Why would cognition improve post-stroke? Stroke-related neurological impairments tend to improve – but to varying degrees depending most importantly on the severity of the deficit – Dr. Goldstein explained, adding that cognitive impairments are no different.


“This analysis reflects a new trend in clinical trials regarding stroke,” said Gustavo Roman, MD, in a phone interview. Dr. Roman, who was not involved in the study, is Professor of Medicine and Neurology at the University of Texas Southwestern School of Medicine in San Antonio, where he is the Director of the Memory Disorders Clinic.

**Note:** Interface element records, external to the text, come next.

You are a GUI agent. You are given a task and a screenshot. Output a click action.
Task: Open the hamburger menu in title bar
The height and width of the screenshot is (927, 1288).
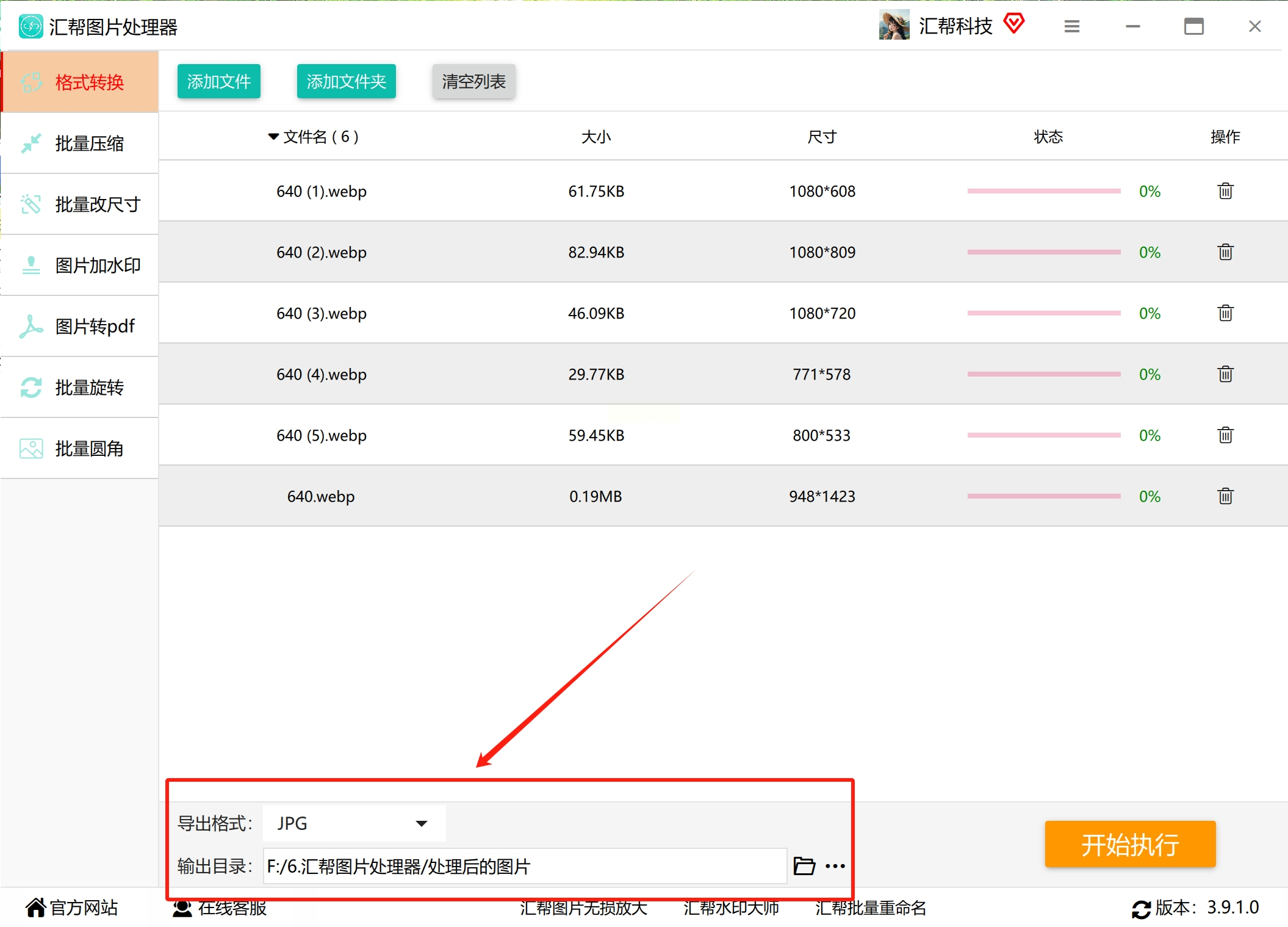tap(1071, 26)
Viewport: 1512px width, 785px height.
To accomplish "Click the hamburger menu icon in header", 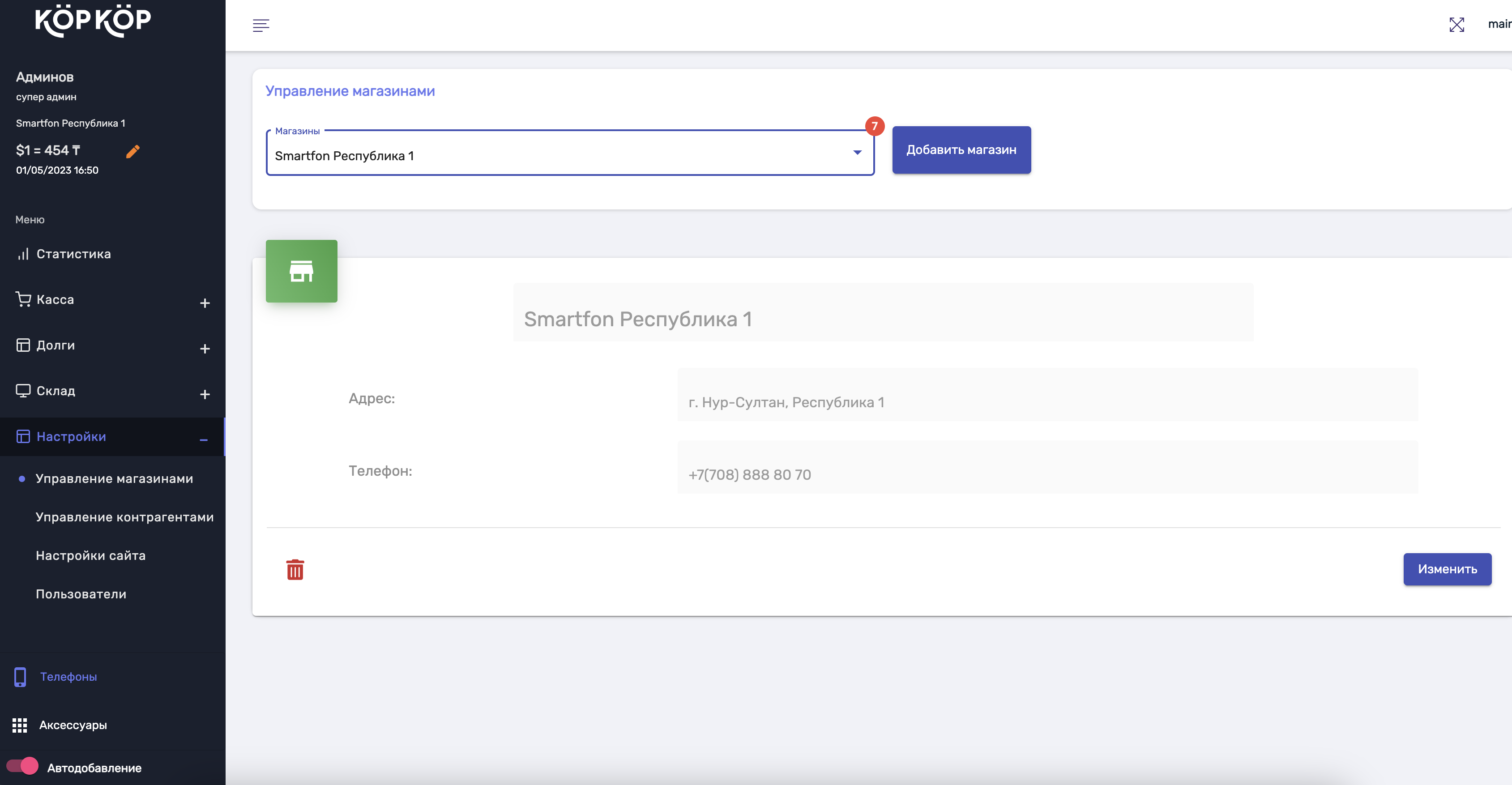I will pos(261,25).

The study is important because it assesses both motor capacity and cognitive function, Dr. Roman said. “Maybe a message here is that physical therapy benefits cognitive measures,” he said. “In my practice as a neurologist, I have observed movement from the defeatist approach of dismissing patients post-stroke to nursing homes to optimism that there could be improvements through physical therapy. Including an assessment of cognitive impairment adds a new dimension, the retention of cognitive function after stroke. That issue is overlooked in large trials.”

The investigators have shown that taking action to preserve cognitive function is effective,” Dr. Roman said. In that regard, he added, AERS may eventually have a pioneering impact on the approach to post-stroke cognitive functions.


  • ✓In a secondary analysis of data from the Amphetamine Enhanced Stroke Recovery study, investigators reported that the rate of motor improvement in patients after stroke was similar regardless of whether patients had a cognitive impairment at baseline and that cognitive impairment was correlated with their overall level of neurological impairments at each point in time.